┌──
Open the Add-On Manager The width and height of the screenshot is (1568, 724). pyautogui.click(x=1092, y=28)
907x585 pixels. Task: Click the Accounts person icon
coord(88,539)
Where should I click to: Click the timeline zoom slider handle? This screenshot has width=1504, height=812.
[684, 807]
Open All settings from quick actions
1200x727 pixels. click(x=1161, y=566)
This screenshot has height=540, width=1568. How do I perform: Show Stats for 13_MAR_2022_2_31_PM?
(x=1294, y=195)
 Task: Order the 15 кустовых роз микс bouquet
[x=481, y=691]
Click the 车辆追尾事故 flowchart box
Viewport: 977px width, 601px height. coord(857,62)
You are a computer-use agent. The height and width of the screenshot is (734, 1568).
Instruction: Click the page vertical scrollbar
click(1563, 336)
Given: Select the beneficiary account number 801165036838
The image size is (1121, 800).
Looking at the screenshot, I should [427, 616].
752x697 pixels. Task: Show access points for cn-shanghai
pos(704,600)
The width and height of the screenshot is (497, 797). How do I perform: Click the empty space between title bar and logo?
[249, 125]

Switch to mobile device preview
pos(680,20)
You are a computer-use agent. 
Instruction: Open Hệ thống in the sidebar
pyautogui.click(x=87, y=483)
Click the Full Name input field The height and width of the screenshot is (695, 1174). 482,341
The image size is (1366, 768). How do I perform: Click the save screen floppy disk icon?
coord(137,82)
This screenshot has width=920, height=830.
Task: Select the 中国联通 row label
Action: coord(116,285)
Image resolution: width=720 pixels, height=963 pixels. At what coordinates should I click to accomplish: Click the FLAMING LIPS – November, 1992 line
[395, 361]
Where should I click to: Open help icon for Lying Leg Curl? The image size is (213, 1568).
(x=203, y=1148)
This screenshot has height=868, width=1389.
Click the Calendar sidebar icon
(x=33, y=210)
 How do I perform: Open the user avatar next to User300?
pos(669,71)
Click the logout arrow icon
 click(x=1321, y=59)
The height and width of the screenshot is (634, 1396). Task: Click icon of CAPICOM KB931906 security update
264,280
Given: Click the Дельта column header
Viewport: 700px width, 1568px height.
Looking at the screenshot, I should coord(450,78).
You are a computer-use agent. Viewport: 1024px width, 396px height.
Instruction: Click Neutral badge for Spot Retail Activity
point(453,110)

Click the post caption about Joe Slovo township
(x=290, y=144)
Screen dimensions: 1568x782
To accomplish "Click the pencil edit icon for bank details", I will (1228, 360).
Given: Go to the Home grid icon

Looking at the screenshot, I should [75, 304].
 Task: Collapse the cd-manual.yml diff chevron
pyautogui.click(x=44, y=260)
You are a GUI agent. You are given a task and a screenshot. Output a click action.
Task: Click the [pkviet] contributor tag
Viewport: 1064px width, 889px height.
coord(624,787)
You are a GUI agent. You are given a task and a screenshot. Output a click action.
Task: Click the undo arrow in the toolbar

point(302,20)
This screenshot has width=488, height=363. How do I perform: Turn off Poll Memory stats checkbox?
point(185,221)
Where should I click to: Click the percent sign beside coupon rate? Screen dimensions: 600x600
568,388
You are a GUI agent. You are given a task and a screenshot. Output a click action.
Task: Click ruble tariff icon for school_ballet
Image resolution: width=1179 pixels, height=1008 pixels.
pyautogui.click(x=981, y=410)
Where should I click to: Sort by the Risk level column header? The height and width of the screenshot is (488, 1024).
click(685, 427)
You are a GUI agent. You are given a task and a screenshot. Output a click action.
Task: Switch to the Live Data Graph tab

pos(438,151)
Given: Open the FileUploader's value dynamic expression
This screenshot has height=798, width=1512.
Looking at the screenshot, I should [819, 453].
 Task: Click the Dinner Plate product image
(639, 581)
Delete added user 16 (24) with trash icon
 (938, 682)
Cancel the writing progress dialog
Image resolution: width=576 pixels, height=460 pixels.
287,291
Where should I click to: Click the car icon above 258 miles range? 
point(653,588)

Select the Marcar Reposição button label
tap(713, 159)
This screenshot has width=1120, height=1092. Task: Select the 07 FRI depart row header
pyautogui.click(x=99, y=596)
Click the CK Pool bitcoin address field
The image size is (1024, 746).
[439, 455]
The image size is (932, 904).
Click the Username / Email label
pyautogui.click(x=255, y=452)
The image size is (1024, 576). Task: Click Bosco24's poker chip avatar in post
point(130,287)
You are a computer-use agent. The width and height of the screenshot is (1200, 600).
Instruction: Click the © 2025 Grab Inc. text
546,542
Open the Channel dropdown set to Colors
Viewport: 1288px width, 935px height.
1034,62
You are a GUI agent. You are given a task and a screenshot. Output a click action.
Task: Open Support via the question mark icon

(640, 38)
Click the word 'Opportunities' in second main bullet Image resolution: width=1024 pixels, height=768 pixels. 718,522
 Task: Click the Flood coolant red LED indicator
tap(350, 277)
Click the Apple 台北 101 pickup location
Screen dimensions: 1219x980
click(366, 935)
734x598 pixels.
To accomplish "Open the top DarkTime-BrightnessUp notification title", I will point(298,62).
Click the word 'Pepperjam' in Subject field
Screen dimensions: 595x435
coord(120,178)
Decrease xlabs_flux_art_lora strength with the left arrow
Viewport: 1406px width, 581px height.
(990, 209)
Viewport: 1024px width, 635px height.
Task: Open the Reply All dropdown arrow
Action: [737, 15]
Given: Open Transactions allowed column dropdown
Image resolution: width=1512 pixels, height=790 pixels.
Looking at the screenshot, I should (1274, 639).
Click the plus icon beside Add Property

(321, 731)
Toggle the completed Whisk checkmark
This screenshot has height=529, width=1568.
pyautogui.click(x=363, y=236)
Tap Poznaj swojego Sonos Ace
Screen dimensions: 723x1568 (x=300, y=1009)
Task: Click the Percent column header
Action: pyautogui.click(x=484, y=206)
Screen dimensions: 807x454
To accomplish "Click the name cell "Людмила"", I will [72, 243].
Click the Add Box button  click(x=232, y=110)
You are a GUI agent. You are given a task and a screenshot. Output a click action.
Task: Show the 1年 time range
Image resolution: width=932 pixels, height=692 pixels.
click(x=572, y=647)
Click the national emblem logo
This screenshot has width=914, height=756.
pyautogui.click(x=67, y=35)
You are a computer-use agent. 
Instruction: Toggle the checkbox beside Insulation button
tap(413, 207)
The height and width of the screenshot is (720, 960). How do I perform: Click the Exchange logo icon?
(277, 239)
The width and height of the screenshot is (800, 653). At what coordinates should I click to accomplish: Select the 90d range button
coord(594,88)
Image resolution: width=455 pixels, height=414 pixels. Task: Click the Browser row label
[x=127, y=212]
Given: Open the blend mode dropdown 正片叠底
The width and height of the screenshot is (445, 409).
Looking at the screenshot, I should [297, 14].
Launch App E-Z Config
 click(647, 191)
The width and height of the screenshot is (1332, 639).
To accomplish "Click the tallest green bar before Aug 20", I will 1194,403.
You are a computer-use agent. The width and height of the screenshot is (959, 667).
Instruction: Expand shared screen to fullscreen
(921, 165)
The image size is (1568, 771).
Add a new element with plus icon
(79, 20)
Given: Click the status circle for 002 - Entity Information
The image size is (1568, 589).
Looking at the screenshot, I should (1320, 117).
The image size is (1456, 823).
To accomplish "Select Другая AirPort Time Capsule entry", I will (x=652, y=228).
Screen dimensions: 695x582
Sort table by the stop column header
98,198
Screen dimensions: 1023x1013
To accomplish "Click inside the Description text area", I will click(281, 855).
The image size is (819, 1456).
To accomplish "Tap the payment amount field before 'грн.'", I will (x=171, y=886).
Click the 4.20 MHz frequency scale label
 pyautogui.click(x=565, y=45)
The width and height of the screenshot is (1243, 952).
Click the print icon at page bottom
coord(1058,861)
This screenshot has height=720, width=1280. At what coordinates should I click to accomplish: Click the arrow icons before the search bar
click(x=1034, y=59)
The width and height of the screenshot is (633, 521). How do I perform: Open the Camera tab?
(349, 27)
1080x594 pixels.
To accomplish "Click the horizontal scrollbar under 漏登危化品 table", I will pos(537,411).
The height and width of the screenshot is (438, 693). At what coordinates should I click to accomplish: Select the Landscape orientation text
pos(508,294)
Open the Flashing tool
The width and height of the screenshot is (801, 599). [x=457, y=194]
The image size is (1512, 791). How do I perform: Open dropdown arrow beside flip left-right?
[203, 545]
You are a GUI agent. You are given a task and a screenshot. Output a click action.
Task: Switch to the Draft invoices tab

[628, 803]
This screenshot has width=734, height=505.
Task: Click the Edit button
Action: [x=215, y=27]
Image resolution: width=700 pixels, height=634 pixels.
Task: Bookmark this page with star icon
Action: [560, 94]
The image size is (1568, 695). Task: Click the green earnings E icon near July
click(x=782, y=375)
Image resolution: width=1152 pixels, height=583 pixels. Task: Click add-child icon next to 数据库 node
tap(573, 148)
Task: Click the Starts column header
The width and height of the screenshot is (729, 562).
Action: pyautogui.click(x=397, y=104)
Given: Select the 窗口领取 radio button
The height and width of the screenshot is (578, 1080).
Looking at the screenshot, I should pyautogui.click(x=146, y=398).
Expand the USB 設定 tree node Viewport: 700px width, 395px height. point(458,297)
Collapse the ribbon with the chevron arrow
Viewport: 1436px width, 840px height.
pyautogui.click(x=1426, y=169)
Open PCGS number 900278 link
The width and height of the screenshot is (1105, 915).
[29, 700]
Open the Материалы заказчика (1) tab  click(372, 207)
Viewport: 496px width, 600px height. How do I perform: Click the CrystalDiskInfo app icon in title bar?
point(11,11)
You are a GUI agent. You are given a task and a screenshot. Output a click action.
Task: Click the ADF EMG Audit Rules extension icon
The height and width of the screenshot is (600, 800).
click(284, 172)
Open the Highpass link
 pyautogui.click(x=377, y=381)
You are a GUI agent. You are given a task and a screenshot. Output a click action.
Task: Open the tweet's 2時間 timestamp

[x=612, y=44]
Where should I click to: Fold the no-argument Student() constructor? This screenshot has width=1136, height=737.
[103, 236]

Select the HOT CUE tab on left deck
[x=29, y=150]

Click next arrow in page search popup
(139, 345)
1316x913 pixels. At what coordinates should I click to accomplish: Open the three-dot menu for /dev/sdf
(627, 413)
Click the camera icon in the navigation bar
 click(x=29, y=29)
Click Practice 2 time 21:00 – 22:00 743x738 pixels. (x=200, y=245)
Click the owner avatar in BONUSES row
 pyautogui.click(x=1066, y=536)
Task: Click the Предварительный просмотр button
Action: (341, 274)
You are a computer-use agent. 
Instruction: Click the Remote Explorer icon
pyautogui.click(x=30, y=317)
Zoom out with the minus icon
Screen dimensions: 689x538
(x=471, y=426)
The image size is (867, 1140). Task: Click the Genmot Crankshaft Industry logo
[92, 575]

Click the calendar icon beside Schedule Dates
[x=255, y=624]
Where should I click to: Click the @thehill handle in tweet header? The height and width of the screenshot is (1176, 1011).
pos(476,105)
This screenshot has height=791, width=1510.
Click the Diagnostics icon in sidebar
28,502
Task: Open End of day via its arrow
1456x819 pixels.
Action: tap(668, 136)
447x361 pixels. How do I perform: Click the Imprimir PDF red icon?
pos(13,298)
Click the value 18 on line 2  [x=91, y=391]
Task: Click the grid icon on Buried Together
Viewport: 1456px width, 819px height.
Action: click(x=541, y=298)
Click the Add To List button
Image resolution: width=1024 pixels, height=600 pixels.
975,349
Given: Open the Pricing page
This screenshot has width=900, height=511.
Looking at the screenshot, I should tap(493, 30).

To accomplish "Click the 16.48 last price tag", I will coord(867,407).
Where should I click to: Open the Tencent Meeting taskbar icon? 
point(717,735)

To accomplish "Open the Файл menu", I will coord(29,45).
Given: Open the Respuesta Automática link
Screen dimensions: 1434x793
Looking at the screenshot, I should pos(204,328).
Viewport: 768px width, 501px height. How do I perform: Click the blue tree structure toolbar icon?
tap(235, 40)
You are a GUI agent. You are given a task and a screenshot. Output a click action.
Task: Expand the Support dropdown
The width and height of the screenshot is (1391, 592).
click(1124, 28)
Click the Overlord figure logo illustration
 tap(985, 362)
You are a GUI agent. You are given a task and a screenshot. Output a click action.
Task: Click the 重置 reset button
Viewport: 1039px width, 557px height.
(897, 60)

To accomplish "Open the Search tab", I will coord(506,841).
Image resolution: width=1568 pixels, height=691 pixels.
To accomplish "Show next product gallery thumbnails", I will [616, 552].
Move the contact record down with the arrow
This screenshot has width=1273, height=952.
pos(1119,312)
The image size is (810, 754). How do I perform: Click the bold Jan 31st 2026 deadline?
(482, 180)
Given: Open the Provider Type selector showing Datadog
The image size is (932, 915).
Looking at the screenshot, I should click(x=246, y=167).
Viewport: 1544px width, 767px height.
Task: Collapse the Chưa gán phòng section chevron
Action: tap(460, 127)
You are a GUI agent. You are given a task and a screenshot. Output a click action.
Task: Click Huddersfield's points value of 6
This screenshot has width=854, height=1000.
└──
### Directions
The lines from the one holding "1456x819 pixels." to the last line of the entries, both included: retype them exactly and give nothing else.

### Solution to this exercise
1456x819 pixels.
Action: tap(668, 136)
447x361 pixels. How do I perform: Click the Imprimir PDF red icon?
pos(13,298)
Click the value 18 on line 2  [x=91, y=391]
Task: Click the grid icon on Buried Together
Viewport: 1456px width, 819px height.
Action: click(x=541, y=298)
Click the Add To List button
Image resolution: width=1024 pixels, height=600 pixels.
975,349
Given: Open the Pricing page
This screenshot has width=900, height=511.
Looking at the screenshot, I should tap(493, 30).

To accomplish "Click the 16.48 last price tag", I will coord(867,407).
Where should I click to: Open the Tencent Meeting taskbar icon? 
point(717,735)

To accomplish "Open the Файл menu", I will coord(29,45).
Given: Open the Respuesta Automática link
Screen dimensions: 1434x793
Looking at the screenshot, I should pos(204,328).
Viewport: 768px width, 501px height. How do I perform: Click the blue tree structure toolbar icon?
tap(235, 40)
You are a GUI agent. You are given a task and a screenshot. Output a click action.
Task: Expand the Support dropdown
The width and height of the screenshot is (1391, 592).
click(1124, 28)
Click the Overlord figure logo illustration
 tap(985, 362)
You are a GUI agent. You are given a task and a screenshot. Output a click action.
Task: Click the 重置 reset button
Viewport: 1039px width, 557px height.
(897, 60)

To accomplish "Open the Search tab", I will coord(506,841).
Image resolution: width=1568 pixels, height=691 pixels.
To accomplish "Show next product gallery thumbnails", I will [616, 552].
Move the contact record down with the arrow
This screenshot has width=1273, height=952.
pos(1119,312)
The image size is (810, 754). How do I perform: Click the bold Jan 31st 2026 deadline?
(482, 180)
Given: Open the Provider Type selector showing Datadog
The image size is (932, 915).
Looking at the screenshot, I should click(x=246, y=167).
Viewport: 1544px width, 767px height.
Task: Collapse the Chưa gán phòng section chevron
Action: tap(460, 127)
You are a GUI agent. You are given a task and a screenshot. Output a click action.
Task: Click Huddersfield's points value of 6
This screenshot has width=854, height=1000.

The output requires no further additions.